You’re using food as fuel to keep you on task and on your toes. 

If we’re honest though, for many people, it’s a lot easier to go for the coffee, cookie at 3:00 p.m. then it is to make healthy decisions. 


But, it's so critical you think about creative as your brand fuel. 


You want your creative to give your brand energy and visibility all day long and all year round. The occasional energy booster isn’t enough to keep eyeballs on your brand and build loyal customer relationships. 

If your creative strategy extends to sporadic pop-up pieces of marketing, you’re relying on quick hits of energy to sustain you. You might gain a few more followers or likes on your pages, but you’re not brand building in a meaningful, intentional way.

So what’s the solution then?

You should always be thinking about your creative the same way you think about the food you eat. Be consistent and make healthy choices. Be thinking about when is the best time to add creative and plan that schedule out to match short and longterm goals. Budget accordingly! Consider how to execute your creative, so that it serves its larger purpose of keeping the brand healthy, strong, energetic, consistent, visible and engaged.


Healthy brands, much like healthy bodies, look strong on the outside and are running well on the inside.

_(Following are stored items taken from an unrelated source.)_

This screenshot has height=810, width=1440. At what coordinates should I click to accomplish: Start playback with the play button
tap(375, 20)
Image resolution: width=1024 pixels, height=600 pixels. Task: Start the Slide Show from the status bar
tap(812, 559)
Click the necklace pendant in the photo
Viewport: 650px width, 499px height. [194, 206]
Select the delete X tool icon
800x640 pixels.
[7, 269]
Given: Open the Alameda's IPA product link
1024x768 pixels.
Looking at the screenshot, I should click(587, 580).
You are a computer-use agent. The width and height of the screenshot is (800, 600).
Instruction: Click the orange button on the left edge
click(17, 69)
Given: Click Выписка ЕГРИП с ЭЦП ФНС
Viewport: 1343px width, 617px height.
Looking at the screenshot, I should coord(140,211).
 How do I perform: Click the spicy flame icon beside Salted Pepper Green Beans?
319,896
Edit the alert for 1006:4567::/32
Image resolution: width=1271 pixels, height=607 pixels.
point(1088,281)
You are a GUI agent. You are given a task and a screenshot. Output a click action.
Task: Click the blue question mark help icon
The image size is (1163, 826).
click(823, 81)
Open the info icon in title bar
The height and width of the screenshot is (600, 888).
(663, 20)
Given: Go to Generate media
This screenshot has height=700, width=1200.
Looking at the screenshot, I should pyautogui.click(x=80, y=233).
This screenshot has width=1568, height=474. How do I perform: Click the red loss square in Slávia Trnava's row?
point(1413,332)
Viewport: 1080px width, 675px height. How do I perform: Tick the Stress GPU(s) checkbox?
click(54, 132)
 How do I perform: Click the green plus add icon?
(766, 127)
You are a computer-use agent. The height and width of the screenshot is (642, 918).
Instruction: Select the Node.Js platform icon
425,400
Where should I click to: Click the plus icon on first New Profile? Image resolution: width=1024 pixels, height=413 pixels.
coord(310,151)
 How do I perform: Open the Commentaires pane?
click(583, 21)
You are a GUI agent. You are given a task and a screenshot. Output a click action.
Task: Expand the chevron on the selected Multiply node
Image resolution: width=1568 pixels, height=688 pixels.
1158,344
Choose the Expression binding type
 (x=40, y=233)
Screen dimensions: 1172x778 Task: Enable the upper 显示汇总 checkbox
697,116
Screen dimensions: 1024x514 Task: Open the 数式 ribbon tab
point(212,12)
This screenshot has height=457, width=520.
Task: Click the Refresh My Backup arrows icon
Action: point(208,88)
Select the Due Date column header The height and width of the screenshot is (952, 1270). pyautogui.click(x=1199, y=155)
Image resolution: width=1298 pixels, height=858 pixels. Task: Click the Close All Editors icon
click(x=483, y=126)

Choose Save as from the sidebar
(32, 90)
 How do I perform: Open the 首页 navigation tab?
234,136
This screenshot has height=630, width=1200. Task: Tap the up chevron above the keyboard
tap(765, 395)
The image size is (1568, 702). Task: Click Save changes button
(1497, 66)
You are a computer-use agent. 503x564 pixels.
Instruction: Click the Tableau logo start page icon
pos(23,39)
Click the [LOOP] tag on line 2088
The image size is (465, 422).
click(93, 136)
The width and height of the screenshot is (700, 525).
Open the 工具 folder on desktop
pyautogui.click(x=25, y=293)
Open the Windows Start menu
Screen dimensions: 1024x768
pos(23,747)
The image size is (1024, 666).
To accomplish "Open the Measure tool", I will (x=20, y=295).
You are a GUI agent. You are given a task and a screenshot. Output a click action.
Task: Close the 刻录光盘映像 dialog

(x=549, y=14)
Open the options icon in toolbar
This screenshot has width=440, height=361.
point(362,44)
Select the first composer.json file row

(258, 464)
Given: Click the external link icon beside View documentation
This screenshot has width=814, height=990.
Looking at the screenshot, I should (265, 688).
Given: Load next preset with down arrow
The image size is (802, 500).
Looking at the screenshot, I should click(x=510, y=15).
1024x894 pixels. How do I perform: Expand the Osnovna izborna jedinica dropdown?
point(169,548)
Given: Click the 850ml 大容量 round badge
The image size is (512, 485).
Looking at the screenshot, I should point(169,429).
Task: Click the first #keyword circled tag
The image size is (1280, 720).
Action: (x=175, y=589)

And if you’re not already doing this, start now! As with any healthy consistent lifestyle, you’ll always have excuses and reasons to put it off. Now isn’t a great time, we can’t be thinking about creative projects until after the new year, so on and so on.


If that sounds like you, here’s my advice. Just start! Pull up your calendar and begin mapping out the creative and marketing habits you want to achieve for this year and then go from there. Start brainstorming with your marketing team, begin looking at creative work that you like and seek out quotes and proposals.


Your brand will feel better, look better and have more energy.